-- Problem description --
Retype exactly the lines of the material below, from the one containing "Where should I" through the last, with both ends kept.

++++ Stored data

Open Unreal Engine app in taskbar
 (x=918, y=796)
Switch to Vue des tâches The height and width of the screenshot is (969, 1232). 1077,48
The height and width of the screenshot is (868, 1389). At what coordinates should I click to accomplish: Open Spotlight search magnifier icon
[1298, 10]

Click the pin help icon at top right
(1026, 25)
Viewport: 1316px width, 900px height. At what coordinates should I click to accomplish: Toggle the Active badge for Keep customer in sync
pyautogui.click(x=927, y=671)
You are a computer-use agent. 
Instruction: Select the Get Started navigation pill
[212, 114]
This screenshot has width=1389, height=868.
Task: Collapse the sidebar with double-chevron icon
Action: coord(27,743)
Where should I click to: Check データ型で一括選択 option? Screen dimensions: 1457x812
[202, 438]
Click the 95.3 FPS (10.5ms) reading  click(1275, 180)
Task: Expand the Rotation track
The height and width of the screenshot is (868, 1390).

++++++++

-- Solution to this problem --
Where should I click to: Check データ型で一括選択 option? Screen dimensions: 1457x812
[202, 438]
Click the 95.3 FPS (10.5ms) reading  click(1275, 180)
Task: Expand the Rotation track
The height and width of the screenshot is (868, 1390).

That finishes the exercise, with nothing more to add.